El texto es un adefesio jurídico que permitió superar una crisis institucional derivada del anunciado desacato militar a las citaciones judiciales. Eran tiempos en los que la institucionalidad democrática aún no lucía tan robusta como ahora y el poder fáctico, si bien estaba en retirada, se mostraba todavía desafiante. Quienes la defienden, dirán que gracias a la Ley de Caducidad el país pudo construir en paz la estabilidad de la que hoy gozamos. Quienes la condenamos, creímos siempre que el precio que se pagaba era muy alto, tanto en términos simbólicos como humanos. No sólo se consagraba la impunidad para los responsables de crímenes aberrantes cometidos al amparo de un poder ilegítimo. Además, sepultaba la esperanza de miles de víctimas, que se vieron impedidas durante veinte años de saber qué había pasado con sus familiares y de ver sometidos a la justicia a los criminales.

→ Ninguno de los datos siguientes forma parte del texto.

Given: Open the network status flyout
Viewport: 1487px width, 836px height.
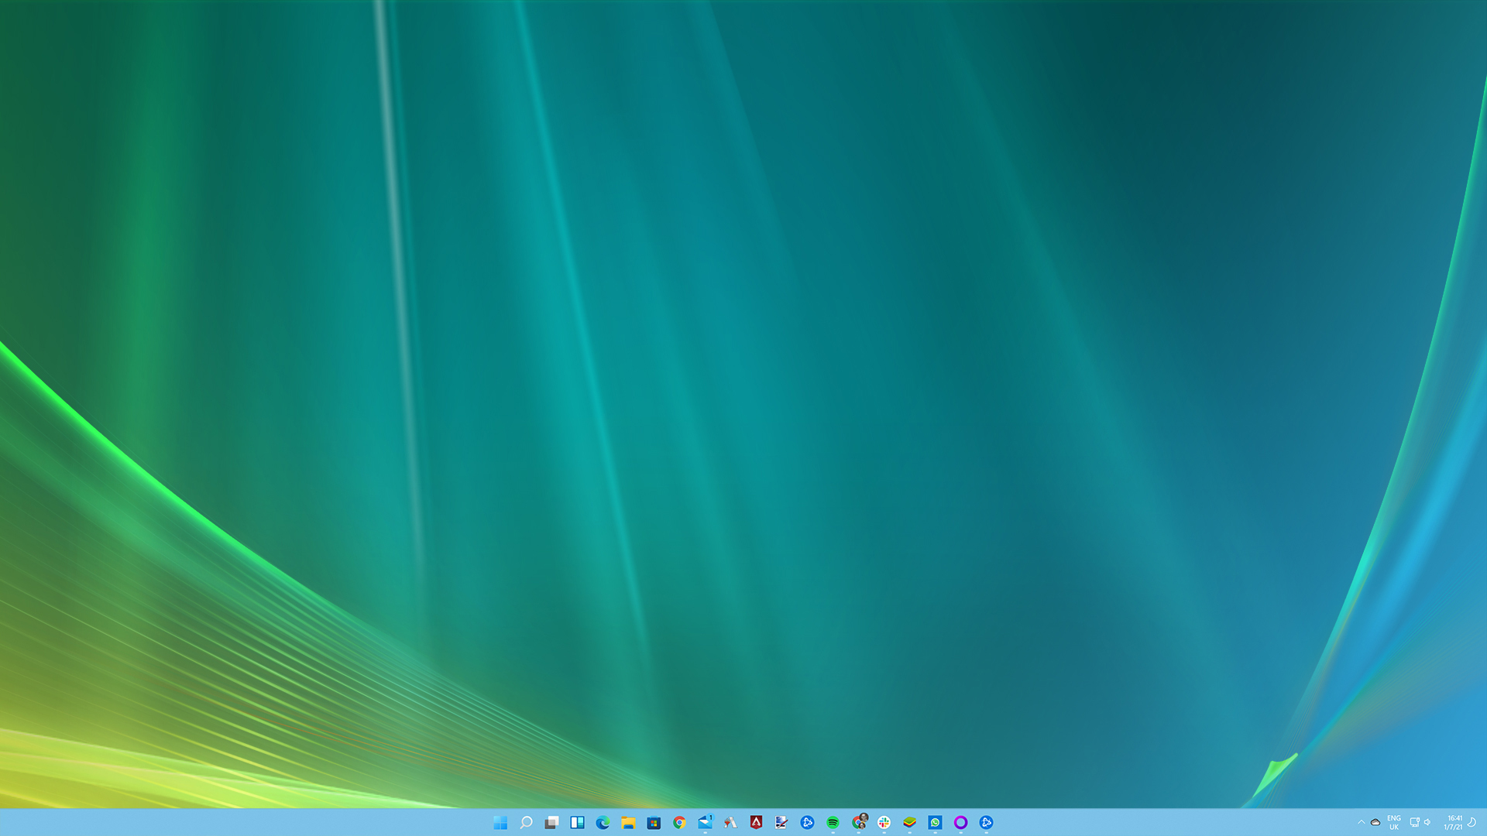Looking at the screenshot, I should tap(1415, 822).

¿Era un sueño irreal y hasta irresponsable el de quienes votamos verde en 1989, para que floreciera la justicia? ¿Era el miedo lo que alentaba a quienes, sin justificar la vesania criminal de los tiranos, decidieron votar amarillo y ratificar la ley? Cualquiera sea la respuesta a estas interrogantes, lo cierto es que, pasadas cuatro administraciones, una interpretación diferente del mismo texto jurídico permitió que un puñado de civiles y militares fueran juzgados, procesados y encarcelados. Gracias al trabajo de la Comisión para la Paz, convocada por el ex presidente Batlle, y a la determinación del actual gobierno, se pudo dar con los restos de un par de desaparecidos, lo que aún siendo poco, es mucho más de lo que se podía soñar.

El próximo 25 de octubre, los uruguayos vamos a elegir a quienes nos gobernarán en el futuro, mientras dirimimos una vez más sobre nuestro pasado. El resultado es incierto desde el momento que la propia anulación de una ley con más de veinte años de vigencia es un procedimiento harto discutible.

Ya se trate de un baldón jurídico o de un cimiento de la paz, su anulación no alentará a nadie a aportar información sobre el destino de los desaparecidos (más bien lo contrario) ni modificará los veinte años de impunidad que padecimos. Pero además, el plebiscito obligará a pronunciarse a cientos de miles de ciudadanos que ni siquiera eran nacidos cuando se votó esta ley, que está referida a hechos que ocurrieron cuando sus padres apenas terminaban el ciclo escolar.

Estamos ante una ley cuyo destino no tendrá ningún efecto sobre el presente ni sobre el futuro. En todo caso, servirá para que muchos tengamos un ajuste de cuentas con nuestro pasado. Una magra cosecha para tanto dolor.